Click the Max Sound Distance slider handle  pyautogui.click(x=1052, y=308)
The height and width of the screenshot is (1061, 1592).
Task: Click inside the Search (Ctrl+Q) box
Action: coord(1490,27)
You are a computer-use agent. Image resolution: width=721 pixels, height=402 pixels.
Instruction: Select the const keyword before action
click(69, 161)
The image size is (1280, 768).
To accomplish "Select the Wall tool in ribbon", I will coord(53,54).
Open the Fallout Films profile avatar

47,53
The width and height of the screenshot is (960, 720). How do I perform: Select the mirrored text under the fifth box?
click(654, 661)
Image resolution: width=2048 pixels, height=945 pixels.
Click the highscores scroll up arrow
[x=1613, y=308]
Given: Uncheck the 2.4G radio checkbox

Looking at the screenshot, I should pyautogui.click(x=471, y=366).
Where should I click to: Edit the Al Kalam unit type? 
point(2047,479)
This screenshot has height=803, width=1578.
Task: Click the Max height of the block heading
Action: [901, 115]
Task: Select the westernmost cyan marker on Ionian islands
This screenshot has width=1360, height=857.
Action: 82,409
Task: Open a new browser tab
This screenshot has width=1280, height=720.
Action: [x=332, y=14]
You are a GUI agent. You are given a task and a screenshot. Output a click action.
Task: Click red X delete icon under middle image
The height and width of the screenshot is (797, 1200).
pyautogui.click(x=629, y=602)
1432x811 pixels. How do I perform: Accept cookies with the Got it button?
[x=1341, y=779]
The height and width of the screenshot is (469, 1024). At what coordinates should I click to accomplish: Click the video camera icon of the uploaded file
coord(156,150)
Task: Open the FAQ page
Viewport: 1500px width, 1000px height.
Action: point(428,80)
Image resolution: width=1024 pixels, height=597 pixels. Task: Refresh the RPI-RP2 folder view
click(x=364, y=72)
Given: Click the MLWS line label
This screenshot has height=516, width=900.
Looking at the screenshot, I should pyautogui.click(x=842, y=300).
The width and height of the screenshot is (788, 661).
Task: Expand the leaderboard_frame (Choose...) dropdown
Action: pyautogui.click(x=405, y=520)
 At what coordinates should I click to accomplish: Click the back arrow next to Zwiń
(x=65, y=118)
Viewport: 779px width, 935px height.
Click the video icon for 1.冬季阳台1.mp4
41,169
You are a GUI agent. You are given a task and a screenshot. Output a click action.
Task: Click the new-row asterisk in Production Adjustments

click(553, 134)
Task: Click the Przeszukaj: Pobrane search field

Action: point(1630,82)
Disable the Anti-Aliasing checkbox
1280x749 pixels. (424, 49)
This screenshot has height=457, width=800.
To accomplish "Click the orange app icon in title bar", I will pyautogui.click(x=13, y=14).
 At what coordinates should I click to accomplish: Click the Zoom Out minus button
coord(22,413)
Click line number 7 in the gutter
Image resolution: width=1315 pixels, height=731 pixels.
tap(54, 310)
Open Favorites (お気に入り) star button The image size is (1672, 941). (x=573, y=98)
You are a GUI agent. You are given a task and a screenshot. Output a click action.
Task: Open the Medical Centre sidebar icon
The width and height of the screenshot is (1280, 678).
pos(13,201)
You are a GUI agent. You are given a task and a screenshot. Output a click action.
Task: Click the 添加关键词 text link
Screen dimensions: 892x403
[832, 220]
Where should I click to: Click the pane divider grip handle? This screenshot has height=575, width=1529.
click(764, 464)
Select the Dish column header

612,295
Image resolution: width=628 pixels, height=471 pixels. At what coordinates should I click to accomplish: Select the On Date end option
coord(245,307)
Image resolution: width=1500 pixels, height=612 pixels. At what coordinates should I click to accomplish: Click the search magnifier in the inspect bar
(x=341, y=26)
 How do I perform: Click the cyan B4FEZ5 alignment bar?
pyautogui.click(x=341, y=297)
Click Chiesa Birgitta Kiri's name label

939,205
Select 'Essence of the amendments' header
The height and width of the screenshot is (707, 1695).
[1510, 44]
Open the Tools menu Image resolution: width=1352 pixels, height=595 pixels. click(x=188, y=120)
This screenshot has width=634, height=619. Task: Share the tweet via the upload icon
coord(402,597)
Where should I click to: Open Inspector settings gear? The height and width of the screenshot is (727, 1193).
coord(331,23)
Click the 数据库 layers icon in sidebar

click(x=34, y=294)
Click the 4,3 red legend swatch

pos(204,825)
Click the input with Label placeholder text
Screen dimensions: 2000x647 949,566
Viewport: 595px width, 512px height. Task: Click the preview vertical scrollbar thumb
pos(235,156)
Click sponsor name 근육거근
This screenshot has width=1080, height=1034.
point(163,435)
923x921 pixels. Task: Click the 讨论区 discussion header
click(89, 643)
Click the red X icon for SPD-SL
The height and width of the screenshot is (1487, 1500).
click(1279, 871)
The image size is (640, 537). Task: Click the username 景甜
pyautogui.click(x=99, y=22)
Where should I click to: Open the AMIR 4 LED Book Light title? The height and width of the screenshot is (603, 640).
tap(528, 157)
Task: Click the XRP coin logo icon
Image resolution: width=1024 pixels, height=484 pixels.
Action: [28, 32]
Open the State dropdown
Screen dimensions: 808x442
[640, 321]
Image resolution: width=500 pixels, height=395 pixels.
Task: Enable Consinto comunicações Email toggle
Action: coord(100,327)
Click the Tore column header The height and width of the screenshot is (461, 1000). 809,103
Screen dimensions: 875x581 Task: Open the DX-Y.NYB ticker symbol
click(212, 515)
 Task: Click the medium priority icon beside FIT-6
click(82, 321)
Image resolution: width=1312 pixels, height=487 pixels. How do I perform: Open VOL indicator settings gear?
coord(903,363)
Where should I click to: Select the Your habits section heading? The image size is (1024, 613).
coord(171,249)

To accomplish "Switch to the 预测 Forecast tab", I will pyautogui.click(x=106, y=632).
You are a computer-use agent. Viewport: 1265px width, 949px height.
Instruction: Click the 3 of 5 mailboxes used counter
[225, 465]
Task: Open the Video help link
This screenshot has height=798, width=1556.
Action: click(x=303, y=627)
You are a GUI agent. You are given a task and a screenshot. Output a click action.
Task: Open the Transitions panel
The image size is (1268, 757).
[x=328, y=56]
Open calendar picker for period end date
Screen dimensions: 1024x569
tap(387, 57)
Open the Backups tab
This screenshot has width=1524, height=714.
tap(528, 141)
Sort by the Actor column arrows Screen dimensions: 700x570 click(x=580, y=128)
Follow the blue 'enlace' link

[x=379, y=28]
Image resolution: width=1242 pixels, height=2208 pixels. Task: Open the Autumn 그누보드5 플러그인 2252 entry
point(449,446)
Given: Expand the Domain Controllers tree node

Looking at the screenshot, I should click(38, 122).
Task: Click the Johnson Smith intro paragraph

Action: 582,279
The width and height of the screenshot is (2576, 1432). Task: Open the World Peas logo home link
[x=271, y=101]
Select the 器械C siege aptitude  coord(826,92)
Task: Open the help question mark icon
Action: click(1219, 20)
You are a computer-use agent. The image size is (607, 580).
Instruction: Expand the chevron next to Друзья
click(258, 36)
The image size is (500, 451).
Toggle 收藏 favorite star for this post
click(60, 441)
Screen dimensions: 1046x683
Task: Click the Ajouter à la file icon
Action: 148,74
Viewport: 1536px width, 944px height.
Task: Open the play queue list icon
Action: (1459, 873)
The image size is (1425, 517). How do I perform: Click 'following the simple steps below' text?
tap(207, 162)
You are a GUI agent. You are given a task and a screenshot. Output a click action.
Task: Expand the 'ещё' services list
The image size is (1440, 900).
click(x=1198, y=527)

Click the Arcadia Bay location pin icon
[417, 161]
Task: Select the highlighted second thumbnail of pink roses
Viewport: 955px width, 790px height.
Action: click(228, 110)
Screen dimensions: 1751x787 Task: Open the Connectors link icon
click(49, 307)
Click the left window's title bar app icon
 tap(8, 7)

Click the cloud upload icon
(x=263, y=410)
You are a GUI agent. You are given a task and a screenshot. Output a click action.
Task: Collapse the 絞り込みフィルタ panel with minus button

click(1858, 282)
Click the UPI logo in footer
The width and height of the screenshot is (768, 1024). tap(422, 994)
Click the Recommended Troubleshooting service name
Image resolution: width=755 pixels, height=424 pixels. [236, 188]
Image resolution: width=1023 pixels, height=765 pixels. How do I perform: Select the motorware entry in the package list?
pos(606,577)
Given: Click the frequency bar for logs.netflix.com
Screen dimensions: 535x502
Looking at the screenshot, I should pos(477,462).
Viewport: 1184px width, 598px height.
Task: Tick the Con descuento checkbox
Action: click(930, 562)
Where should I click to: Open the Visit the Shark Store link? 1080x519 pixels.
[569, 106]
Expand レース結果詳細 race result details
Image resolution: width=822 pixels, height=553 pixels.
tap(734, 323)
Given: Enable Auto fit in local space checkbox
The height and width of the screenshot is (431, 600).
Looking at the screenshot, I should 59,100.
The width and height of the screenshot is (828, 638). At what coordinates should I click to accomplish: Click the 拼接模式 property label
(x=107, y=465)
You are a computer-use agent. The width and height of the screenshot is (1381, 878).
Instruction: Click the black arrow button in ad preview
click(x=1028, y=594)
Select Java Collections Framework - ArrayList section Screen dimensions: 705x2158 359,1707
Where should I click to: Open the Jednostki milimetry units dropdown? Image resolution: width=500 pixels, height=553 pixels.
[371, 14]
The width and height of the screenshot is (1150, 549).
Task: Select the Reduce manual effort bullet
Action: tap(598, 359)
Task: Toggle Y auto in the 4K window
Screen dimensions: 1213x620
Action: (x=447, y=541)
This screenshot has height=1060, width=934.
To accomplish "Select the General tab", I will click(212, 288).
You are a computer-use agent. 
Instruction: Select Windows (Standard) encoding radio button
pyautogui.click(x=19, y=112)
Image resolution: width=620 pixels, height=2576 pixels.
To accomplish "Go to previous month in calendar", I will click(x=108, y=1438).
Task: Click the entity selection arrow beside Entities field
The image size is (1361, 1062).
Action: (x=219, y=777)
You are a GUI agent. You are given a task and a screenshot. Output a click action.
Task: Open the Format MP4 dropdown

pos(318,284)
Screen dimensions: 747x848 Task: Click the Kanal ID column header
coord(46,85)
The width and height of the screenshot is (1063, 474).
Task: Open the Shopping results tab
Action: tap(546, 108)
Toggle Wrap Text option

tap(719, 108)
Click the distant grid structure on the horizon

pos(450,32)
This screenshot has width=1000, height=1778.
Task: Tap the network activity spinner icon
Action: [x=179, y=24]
_ _ _ _ _ _ _
■ **Try it**
Will you return exactly the lines above from the one with "The image size is (1425, 517)." down to the one with "Given: Enable Auto", counting both as part of the range?

■ **Completed exercise**
The image size is (1425, 517). How do I perform: Click 'following the simple steps below' text?
tap(207, 162)
You are a GUI agent. You are given a task and a screenshot. Output a click action.
Task: Expand the 'ещё' services list
The image size is (1440, 900).
click(x=1198, y=527)

Click the Arcadia Bay location pin icon
[417, 161]
Task: Select the highlighted second thumbnail of pink roses
Viewport: 955px width, 790px height.
Action: click(228, 110)
Screen dimensions: 1751x787 Task: Open the Connectors link icon
click(49, 307)
Click the left window's title bar app icon
 tap(8, 7)

Click the cloud upload icon
(x=263, y=410)
You are a GUI agent. You are given a task and a screenshot. Output a click action.
Task: Collapse the 絞り込みフィルタ panel with minus button

click(1858, 282)
Click the UPI logo in footer
The width and height of the screenshot is (768, 1024). tap(422, 994)
Click the Recommended Troubleshooting service name
Image resolution: width=755 pixels, height=424 pixels. [236, 188]
Image resolution: width=1023 pixels, height=765 pixels. How do I perform: Select the motorware entry in the package list?
pos(606,577)
Given: Click the frequency bar for logs.netflix.com
Screen dimensions: 535x502
Looking at the screenshot, I should pos(477,462).
Viewport: 1184px width, 598px height.
Task: Tick the Con descuento checkbox
Action: click(930, 562)
Where should I click to: Open the Visit the Shark Store link? 1080x519 pixels.
[569, 106]
Expand レース結果詳細 race result details
Image resolution: width=822 pixels, height=553 pixels.
tap(734, 323)
Given: Enable Auto fit in local space checkbox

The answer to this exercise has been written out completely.